Diablo makes excellent blades. I had gone to a woodworking club meeting about 10 years ago. One night they had a guest speaker from Freud. He gave a great presentation and one of the things he talked about was the branding of 'Freud' and 'Diablo'. Freud was the premium brand and Diablo was the brand for the box stores. Both are excellent. Back then I didn't use either except for the Diablo Dado blades. They were great. Recently, I ordered a set of Diablo Dado blades from Amazon. I might have gotten the blades from a bad run. I returned them and to avoid this I bought the Freud brand.
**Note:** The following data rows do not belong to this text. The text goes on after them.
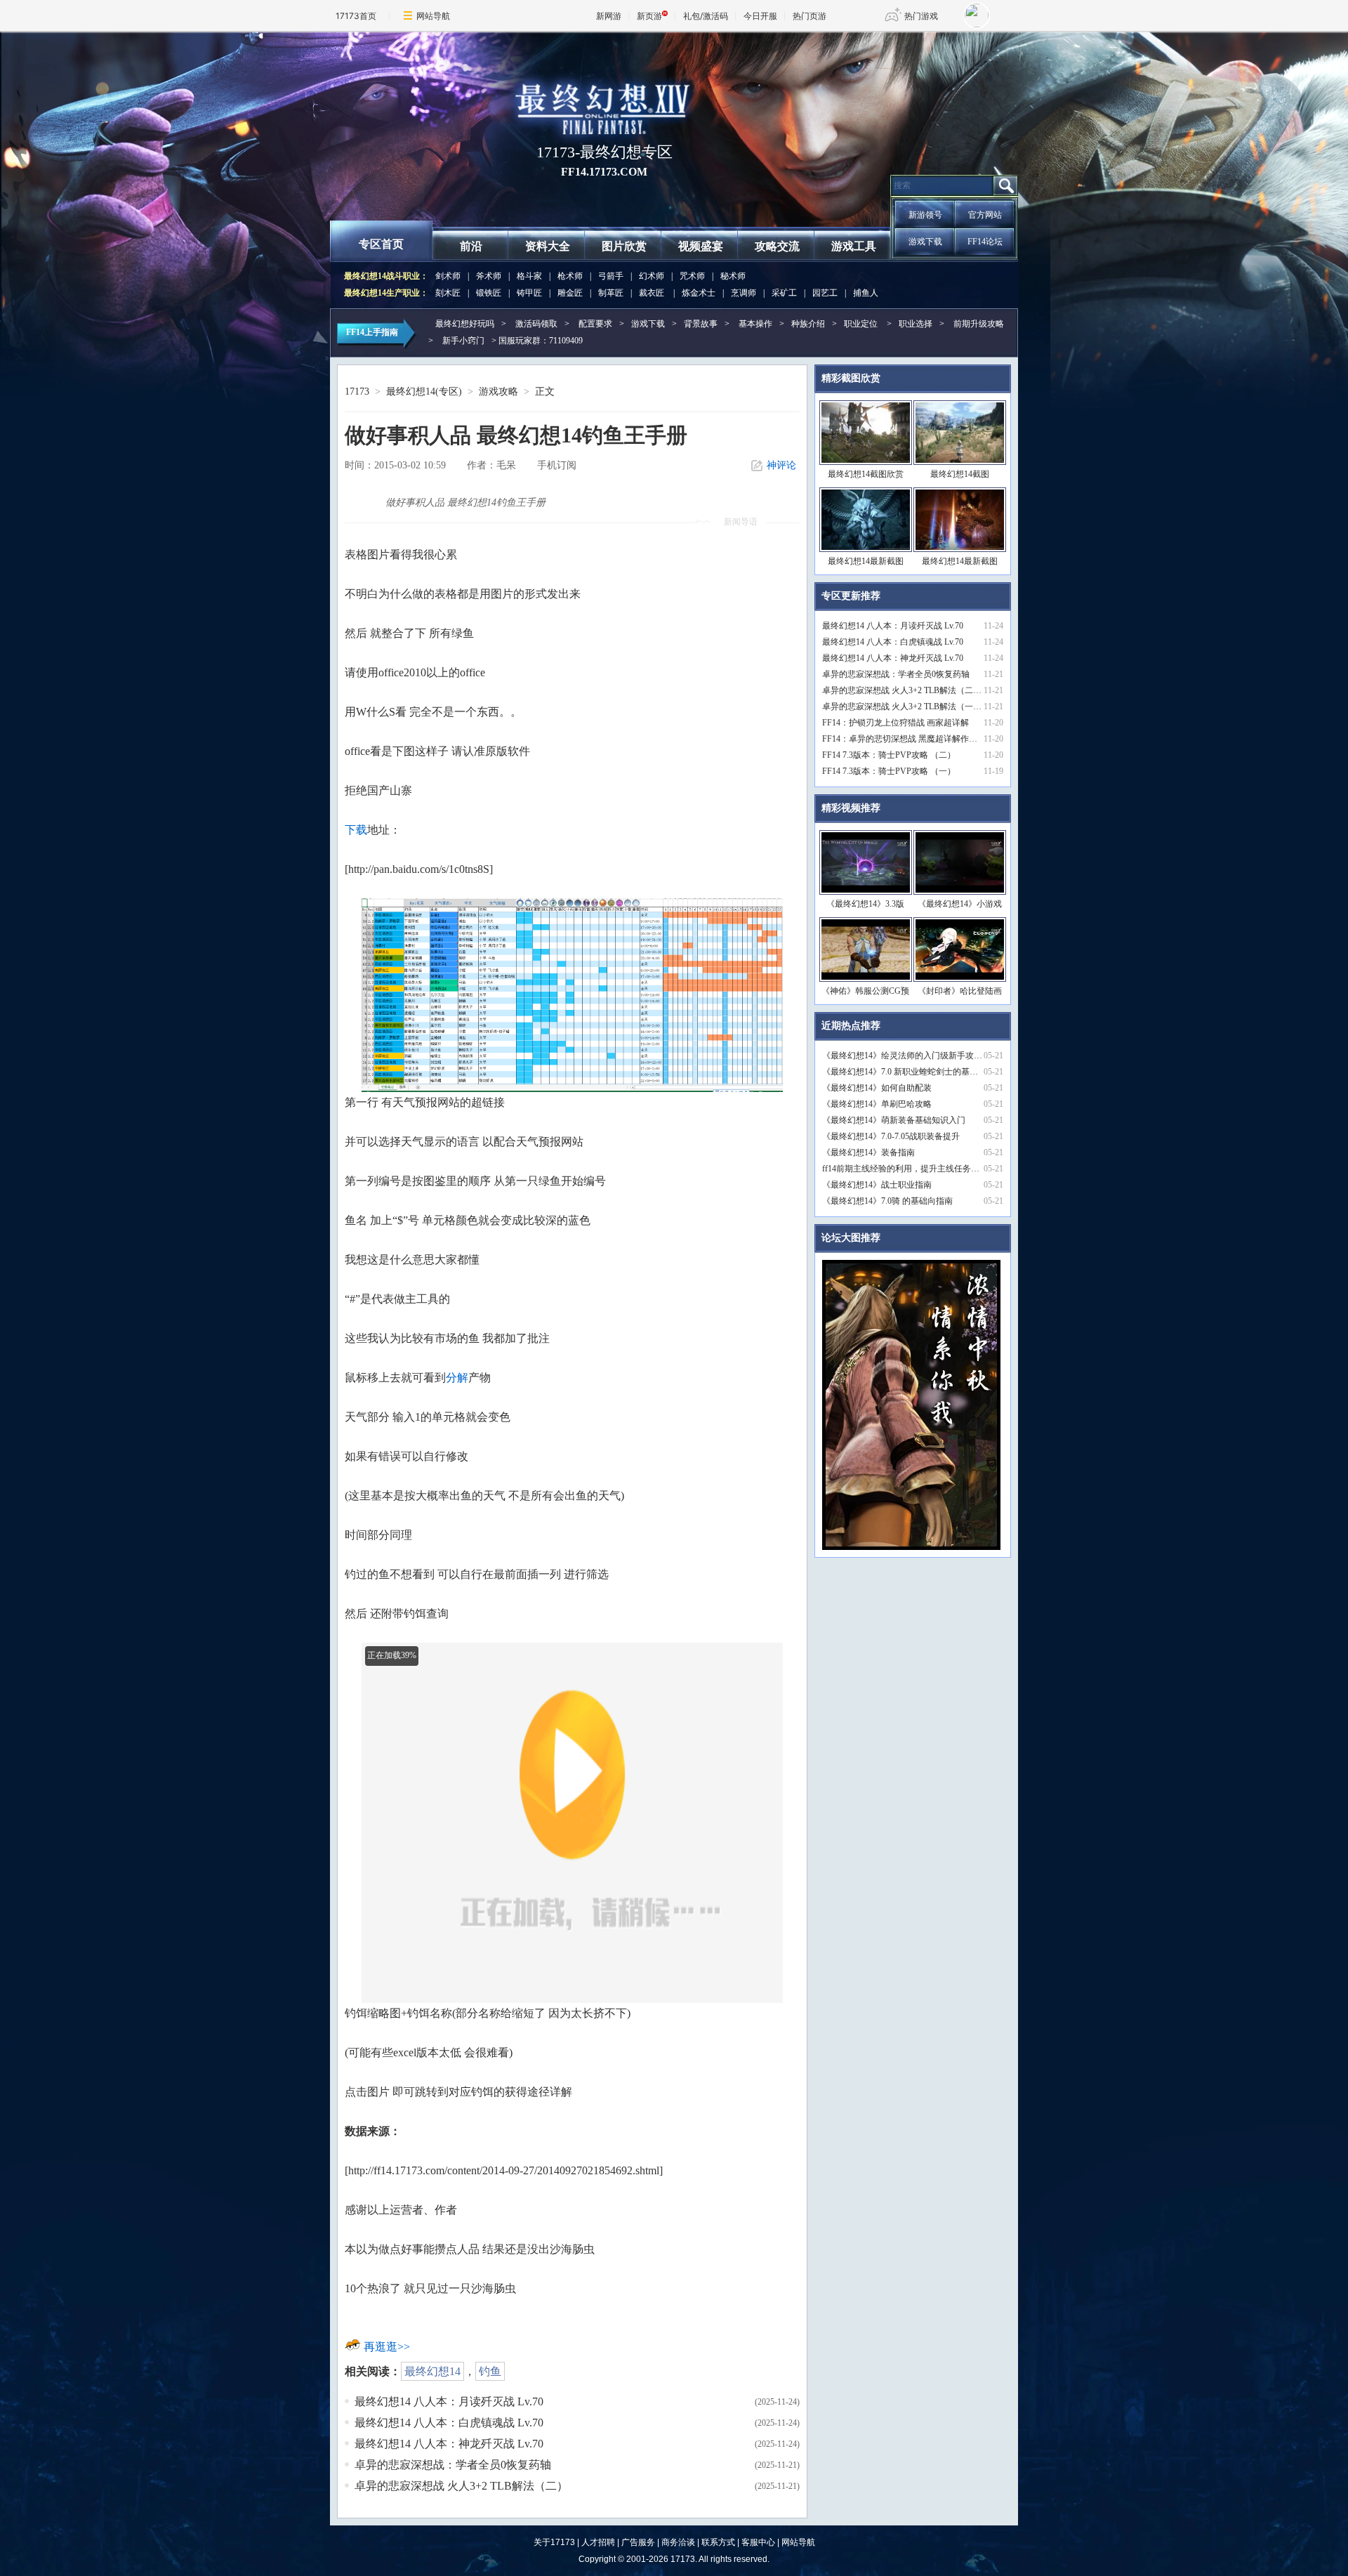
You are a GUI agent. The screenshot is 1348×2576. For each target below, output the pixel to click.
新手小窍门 (463, 341)
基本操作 (755, 324)
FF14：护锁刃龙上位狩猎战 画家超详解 (895, 723)
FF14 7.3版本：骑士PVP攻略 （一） (889, 771)
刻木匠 (448, 293)
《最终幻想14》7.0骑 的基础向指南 (887, 1201)
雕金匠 (570, 293)
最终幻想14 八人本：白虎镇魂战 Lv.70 (449, 2423)
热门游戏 (921, 16)
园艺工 (825, 293)
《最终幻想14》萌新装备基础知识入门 (893, 1120)
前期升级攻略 (978, 324)
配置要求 (595, 324)
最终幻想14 (432, 2371)
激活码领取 (536, 324)
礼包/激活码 (705, 16)
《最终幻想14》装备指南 (868, 1152)
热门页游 (809, 16)
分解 (457, 1378)
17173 (357, 391)
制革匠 (610, 293)
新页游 (649, 16)
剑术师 (448, 276)
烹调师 (743, 293)
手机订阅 (556, 465)
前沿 (471, 246)
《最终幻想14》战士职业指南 (877, 1185)
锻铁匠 (488, 293)
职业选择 (915, 324)
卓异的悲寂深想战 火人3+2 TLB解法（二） (461, 2486)
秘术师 (733, 276)
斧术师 (488, 276)
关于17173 (554, 2542)
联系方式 (718, 2542)
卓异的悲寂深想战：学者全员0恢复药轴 (453, 2465)
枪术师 (570, 276)
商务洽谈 (678, 2542)
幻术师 (651, 276)
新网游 (608, 16)
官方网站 (985, 215)
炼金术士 (698, 293)
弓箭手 (610, 276)
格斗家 (529, 276)
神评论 (781, 465)
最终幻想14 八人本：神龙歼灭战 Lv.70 (449, 2444)
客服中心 (758, 2542)
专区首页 (381, 244)
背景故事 (701, 324)
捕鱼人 (865, 293)
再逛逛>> (387, 2347)
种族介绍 (808, 324)
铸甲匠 (529, 293)
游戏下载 (925, 242)
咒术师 (692, 276)
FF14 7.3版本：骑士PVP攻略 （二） (889, 755)
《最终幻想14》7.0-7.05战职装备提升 (891, 1136)
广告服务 (638, 2542)
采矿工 (784, 293)
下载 (356, 830)
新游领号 (925, 215)
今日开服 (760, 16)
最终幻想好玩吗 (464, 324)
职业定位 (861, 324)
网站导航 (433, 16)
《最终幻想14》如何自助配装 (877, 1088)
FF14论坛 (985, 242)
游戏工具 (853, 246)
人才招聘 (598, 2542)
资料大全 (547, 246)
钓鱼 (490, 2371)
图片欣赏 (624, 246)
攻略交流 (777, 246)
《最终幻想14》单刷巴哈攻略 (877, 1104)
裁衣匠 (651, 293)
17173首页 (356, 16)
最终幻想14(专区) (424, 391)
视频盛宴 (700, 246)
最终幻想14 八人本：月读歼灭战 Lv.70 (449, 2401)
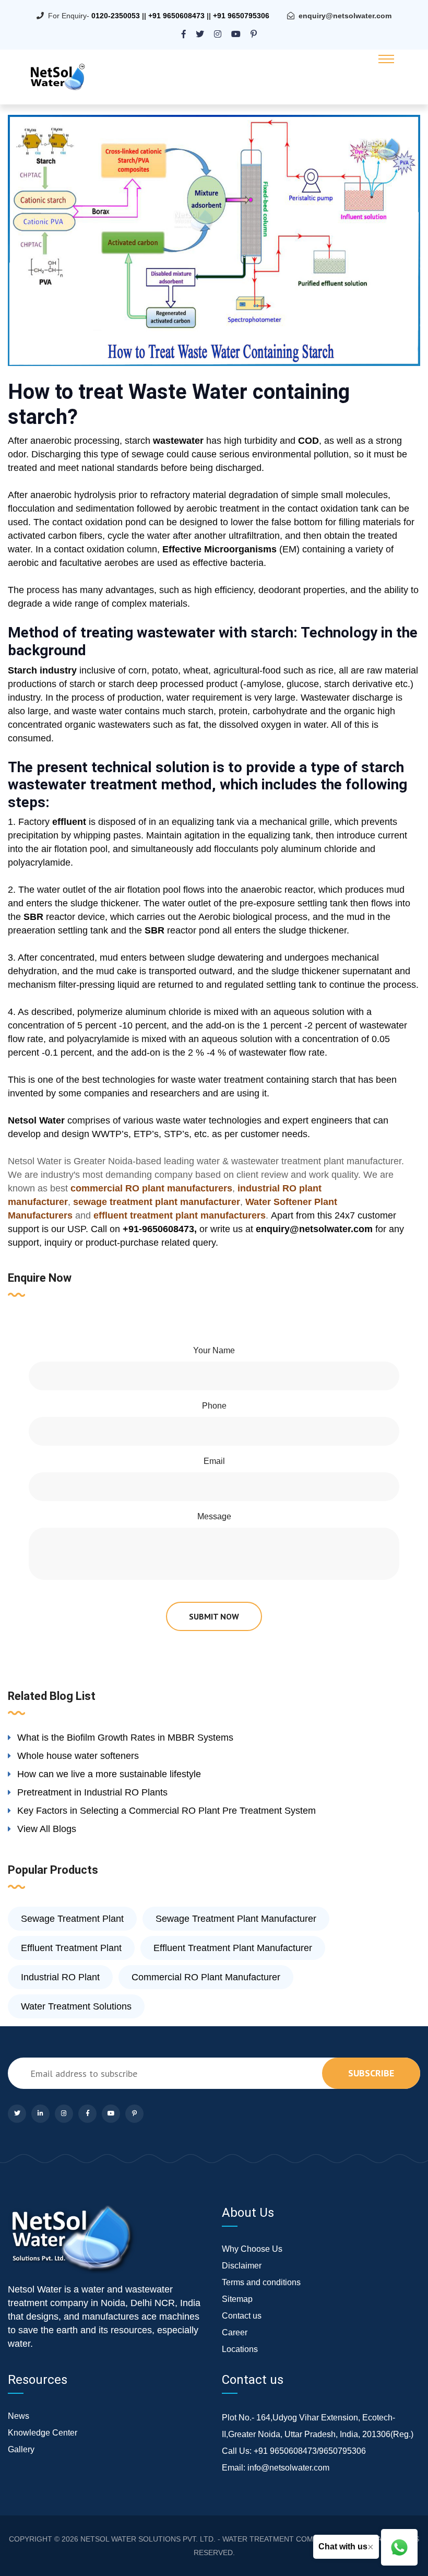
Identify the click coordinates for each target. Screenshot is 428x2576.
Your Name (214, 1350)
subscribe (371, 2073)
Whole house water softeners (78, 1756)
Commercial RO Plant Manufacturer (206, 1977)
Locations (240, 2349)
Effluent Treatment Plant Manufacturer (232, 1948)
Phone (214, 1405)
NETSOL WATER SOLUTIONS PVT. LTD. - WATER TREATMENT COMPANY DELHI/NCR (226, 2539)
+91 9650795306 (241, 15)
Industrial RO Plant (60, 1977)
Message (214, 1516)
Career (234, 2332)
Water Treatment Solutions (76, 2006)
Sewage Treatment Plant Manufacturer (236, 1918)
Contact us (241, 2315)
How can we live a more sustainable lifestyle (109, 1774)
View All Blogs (46, 1829)
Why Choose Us (252, 2248)
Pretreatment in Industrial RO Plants (92, 1792)
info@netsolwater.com (288, 2467)
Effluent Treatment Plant (71, 1948)
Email (214, 1461)
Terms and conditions (261, 2282)
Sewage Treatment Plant (72, 1918)
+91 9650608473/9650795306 (310, 2451)
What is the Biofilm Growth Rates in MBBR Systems (125, 1737)
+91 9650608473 (176, 15)
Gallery (21, 2449)
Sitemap (237, 2299)
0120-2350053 (115, 15)
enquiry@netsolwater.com (345, 15)
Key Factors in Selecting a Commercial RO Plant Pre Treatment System (166, 1810)
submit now (214, 1616)
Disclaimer (241, 2265)
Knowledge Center (42, 2432)
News (18, 2416)
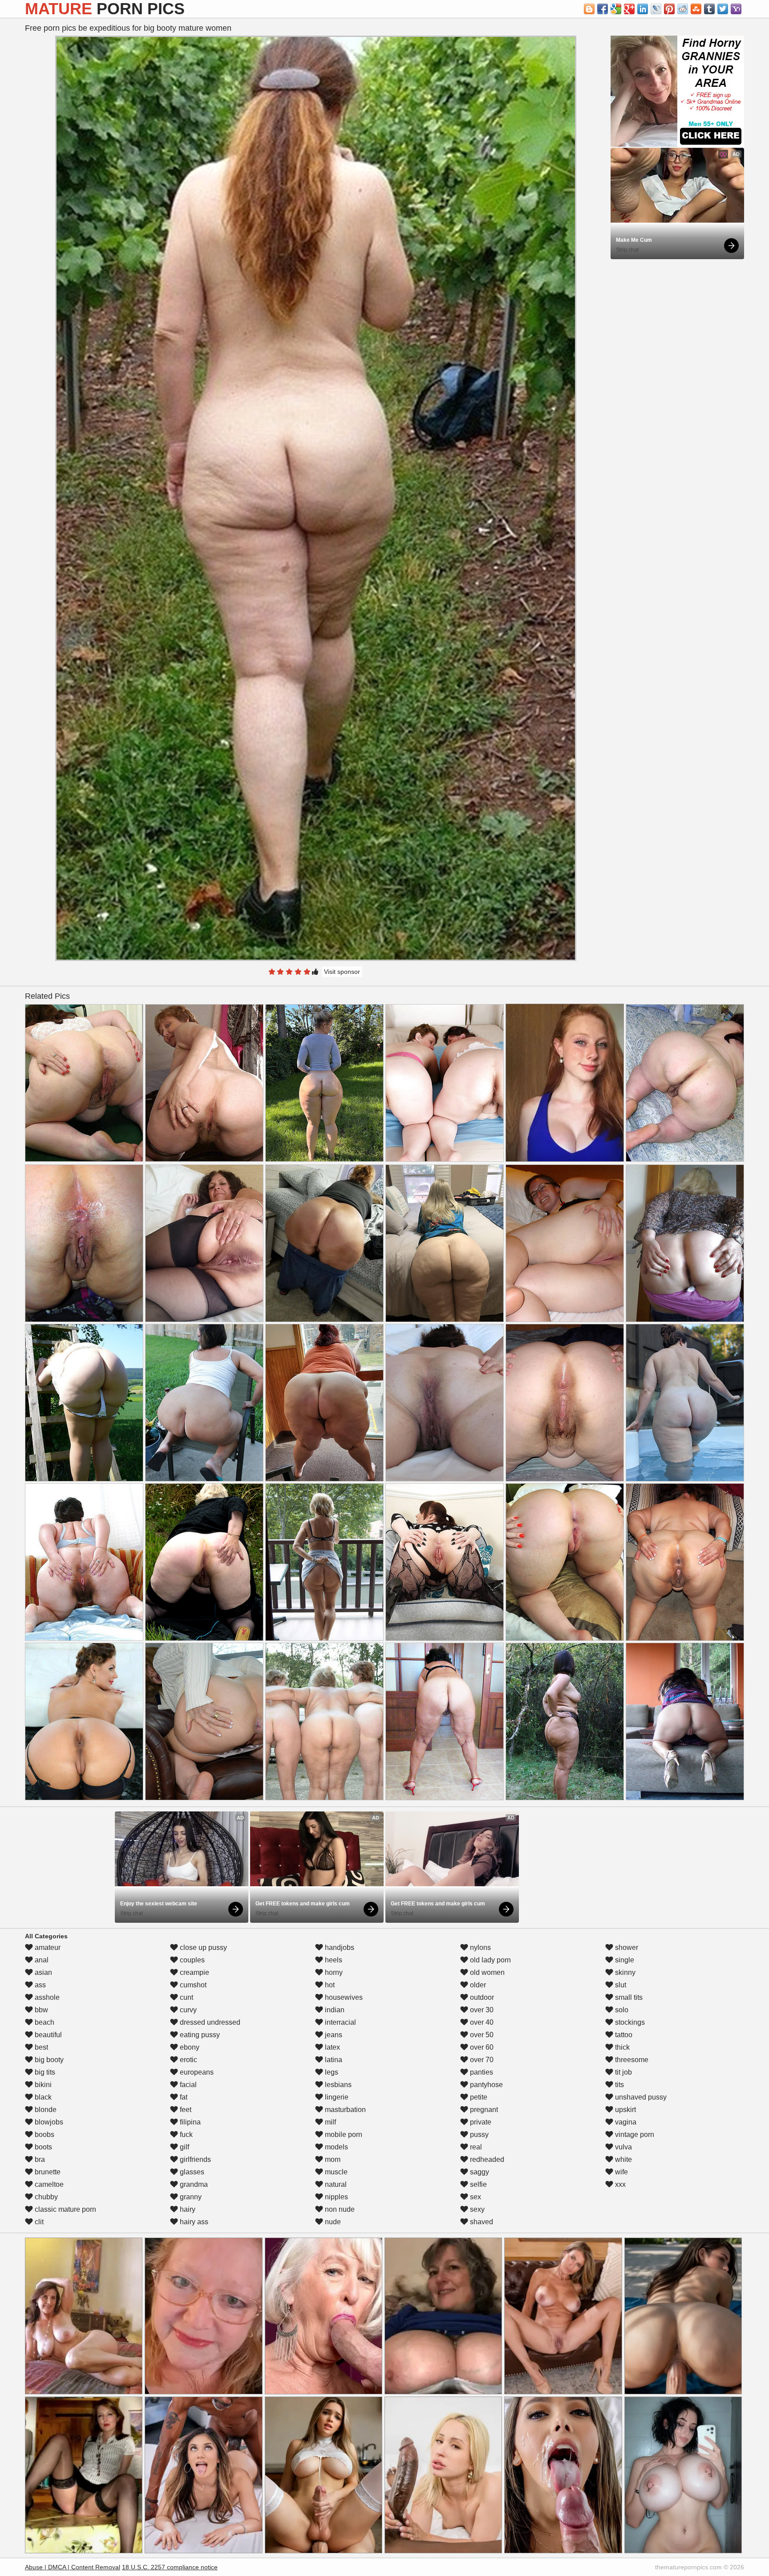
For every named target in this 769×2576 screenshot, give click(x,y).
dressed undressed (209, 2022)
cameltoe (48, 2184)
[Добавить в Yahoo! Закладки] (736, 9)
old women (486, 1972)
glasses (191, 2172)
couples (191, 1960)
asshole (46, 1997)
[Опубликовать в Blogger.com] (589, 9)
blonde (45, 2109)
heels (332, 1960)
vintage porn (633, 2134)
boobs (43, 2134)
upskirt (624, 2109)
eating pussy (199, 2035)
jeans (332, 2035)
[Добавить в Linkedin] (642, 9)
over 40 (481, 2022)
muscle (335, 2172)
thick (621, 2047)
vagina (624, 2122)
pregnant (483, 2109)
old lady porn (489, 1960)
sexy (476, 2209)
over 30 (481, 2010)
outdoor (481, 1997)
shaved (480, 2222)
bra (39, 2159)
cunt (185, 1997)
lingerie (335, 2097)
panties (480, 2072)
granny (190, 2197)
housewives (343, 1997)
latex (331, 2047)
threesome (630, 2059)
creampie (193, 1972)
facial (187, 2084)
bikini (42, 2084)
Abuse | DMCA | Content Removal (72, 2567)
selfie (477, 2184)
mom (331, 2159)
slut (619, 1985)
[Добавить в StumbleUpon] (696, 9)
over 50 (481, 2035)
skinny (624, 1972)
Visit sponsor (342, 971)
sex (474, 2197)
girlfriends (194, 2159)
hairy (186, 2209)
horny (333, 1972)
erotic (187, 2059)
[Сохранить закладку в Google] (616, 9)
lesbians (337, 2084)
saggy (478, 2172)
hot (329, 1985)
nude (332, 2222)
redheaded (486, 2159)
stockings (629, 2022)
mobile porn (342, 2134)
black (42, 2097)
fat (182, 2097)
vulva (622, 2147)
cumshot (192, 1985)
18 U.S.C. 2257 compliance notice (170, 2567)
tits (618, 2084)
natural (335, 2184)
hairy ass (193, 2222)
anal (41, 1960)
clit (38, 2222)
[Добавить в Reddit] (682, 9)
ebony (188, 2047)
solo (620, 2010)
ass (39, 1985)
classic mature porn (64, 2209)
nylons (479, 1947)
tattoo (622, 2035)
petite (477, 2097)
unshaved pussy (640, 2097)
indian (333, 2010)
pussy (478, 2134)
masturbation (344, 2109)
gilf (183, 2147)
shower (625, 1947)
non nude (339, 2209)
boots (42, 2147)
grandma (193, 2184)
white (622, 2159)
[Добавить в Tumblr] (709, 9)
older (477, 1985)
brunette (47, 2172)
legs (330, 2072)
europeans (196, 2072)
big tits (44, 2072)
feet (184, 2109)
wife (620, 2172)
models (335, 2147)
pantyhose (485, 2084)
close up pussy (202, 1947)
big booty (48, 2059)
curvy (187, 2010)
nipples (335, 2197)
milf (329, 2122)
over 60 (481, 2047)
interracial (339, 2022)
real (475, 2147)
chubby (45, 2197)
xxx (619, 2184)
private (479, 2122)
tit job (622, 2072)
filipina (189, 2122)
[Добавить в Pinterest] (669, 9)
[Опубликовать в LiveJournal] (656, 9)
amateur (47, 1947)
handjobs (338, 1947)
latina (332, 2059)
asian (42, 1972)
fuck (185, 2134)
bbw (40, 2010)
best (40, 2047)
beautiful (47, 2035)
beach (43, 2022)
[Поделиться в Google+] (629, 9)
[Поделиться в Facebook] (602, 9)
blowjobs (48, 2122)
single (623, 1960)
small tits (628, 1997)
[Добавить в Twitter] (722, 9)
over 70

They are of a different design. Much heavier and cut beautifully. They work fine on my 1 3/4 HP table saw but not very good on my older Craftsman RAS.- too heavy. Not sure of the HP on the RAS. Not in shop this week.
As for daily usage, on my table saw I only use combination blades. I dont even know what is on my chop saw. It was given to me by a friend who didnt use it anymore.


----------